• [Aim]: Return these records exactly as they appear, beginning at the line that contains "Click the green Extra Data List refresh icon" and continuing through the end of the records.

◇ ◇ ◇ ◇

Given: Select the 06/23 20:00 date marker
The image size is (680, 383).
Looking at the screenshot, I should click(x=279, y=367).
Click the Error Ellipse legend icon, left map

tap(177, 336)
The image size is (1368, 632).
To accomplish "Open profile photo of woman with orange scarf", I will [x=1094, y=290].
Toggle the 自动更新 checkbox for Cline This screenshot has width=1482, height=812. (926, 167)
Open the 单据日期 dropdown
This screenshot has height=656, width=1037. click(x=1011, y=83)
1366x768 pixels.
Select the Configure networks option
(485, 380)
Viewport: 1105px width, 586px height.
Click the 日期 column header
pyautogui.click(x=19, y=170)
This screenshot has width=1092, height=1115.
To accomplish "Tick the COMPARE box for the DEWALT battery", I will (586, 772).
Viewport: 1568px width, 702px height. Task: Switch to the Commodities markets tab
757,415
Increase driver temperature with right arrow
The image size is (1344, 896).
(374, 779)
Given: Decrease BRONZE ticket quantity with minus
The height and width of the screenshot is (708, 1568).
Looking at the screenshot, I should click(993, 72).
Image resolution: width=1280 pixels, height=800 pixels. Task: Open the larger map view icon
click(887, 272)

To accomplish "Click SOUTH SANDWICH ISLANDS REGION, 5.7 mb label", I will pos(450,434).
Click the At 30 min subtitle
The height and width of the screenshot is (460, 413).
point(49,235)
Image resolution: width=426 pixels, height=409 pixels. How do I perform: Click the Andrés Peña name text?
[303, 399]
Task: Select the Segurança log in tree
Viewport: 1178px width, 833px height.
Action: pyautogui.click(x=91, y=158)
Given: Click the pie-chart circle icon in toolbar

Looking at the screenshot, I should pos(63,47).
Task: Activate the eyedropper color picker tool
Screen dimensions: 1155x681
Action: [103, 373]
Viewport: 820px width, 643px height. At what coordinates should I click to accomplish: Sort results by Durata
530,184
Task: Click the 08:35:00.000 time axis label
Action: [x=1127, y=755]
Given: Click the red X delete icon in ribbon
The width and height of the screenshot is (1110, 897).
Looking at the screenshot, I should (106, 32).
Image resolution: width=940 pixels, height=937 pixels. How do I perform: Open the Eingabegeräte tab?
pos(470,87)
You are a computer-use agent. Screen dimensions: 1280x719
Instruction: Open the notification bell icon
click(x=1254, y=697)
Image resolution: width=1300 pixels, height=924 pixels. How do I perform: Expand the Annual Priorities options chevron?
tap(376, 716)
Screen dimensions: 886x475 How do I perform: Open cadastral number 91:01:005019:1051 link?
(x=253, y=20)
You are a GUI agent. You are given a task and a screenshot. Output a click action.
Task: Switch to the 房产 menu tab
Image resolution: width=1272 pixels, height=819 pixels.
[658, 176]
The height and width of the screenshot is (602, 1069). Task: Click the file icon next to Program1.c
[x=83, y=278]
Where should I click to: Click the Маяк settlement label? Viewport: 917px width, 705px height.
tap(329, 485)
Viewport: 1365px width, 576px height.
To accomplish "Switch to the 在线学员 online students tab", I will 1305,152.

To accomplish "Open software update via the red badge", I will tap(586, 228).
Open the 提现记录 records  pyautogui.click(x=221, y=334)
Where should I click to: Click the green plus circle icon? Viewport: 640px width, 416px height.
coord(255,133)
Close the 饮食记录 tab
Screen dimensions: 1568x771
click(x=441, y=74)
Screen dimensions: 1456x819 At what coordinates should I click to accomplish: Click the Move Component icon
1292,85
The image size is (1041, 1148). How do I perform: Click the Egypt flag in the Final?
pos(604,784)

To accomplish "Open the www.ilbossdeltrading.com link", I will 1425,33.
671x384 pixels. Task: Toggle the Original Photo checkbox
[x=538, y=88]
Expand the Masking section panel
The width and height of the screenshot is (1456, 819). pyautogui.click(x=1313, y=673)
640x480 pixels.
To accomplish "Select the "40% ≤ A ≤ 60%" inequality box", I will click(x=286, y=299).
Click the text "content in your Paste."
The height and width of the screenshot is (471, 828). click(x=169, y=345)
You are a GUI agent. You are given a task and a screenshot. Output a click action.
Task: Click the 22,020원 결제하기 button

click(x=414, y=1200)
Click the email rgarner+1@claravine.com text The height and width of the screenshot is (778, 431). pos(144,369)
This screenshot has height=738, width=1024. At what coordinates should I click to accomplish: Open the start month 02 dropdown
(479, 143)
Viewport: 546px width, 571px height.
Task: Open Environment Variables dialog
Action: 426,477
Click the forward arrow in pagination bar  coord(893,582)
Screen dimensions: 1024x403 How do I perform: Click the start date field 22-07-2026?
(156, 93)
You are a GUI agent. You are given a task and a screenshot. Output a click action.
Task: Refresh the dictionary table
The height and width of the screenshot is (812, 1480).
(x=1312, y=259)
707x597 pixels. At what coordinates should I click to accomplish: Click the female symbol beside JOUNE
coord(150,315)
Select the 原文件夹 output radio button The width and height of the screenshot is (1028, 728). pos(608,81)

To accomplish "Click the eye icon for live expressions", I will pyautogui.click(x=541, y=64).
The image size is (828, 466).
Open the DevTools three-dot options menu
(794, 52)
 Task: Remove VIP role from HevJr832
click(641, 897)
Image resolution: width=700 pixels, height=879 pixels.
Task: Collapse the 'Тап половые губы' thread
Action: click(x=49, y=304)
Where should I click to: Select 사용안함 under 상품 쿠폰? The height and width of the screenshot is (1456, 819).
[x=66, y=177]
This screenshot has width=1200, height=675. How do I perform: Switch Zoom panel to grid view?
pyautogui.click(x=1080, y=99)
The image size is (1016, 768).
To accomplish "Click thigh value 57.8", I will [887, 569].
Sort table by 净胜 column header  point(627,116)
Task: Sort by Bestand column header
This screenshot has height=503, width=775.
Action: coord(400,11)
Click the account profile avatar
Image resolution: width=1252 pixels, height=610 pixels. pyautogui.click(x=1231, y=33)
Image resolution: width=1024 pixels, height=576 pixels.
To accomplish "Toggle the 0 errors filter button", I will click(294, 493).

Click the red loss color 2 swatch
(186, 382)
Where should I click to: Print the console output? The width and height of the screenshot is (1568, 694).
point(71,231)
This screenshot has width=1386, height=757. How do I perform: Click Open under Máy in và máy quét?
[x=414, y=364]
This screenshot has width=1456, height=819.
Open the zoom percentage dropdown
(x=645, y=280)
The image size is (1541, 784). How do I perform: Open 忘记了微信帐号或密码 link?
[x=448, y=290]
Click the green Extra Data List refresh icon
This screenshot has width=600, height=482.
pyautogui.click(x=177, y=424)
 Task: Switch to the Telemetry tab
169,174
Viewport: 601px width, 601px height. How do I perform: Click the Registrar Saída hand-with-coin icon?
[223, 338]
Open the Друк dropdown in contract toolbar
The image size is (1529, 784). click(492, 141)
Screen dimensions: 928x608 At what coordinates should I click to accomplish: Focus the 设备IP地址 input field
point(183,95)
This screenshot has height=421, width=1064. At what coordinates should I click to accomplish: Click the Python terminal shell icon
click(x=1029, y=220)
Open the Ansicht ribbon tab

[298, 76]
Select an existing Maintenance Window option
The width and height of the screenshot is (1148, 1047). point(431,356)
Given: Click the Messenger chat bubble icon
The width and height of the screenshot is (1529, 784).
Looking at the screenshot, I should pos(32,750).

◇ ◇ ◇ ◇

• [Response to this task]:
Click the green Extra Data List refresh icon
This screenshot has width=600, height=482.
pyautogui.click(x=177, y=424)
 Task: Switch to the Telemetry tab
169,174
Viewport: 601px width, 601px height. How do I perform: Click the Registrar Saída hand-with-coin icon?
[223, 338]
Open the Друк dropdown in contract toolbar
The image size is (1529, 784). click(492, 141)
Screen dimensions: 928x608 At what coordinates should I click to accomplish: Focus the 设备IP地址 input field
point(183,95)
This screenshot has height=421, width=1064. At what coordinates should I click to accomplish: Click the Python terminal shell icon
click(x=1029, y=220)
Open the Ansicht ribbon tab

[298, 76]
Select an existing Maintenance Window option
The width and height of the screenshot is (1148, 1047). point(431,356)
Given: Click the Messenger chat bubble icon
The width and height of the screenshot is (1529, 784).
Looking at the screenshot, I should pos(32,750).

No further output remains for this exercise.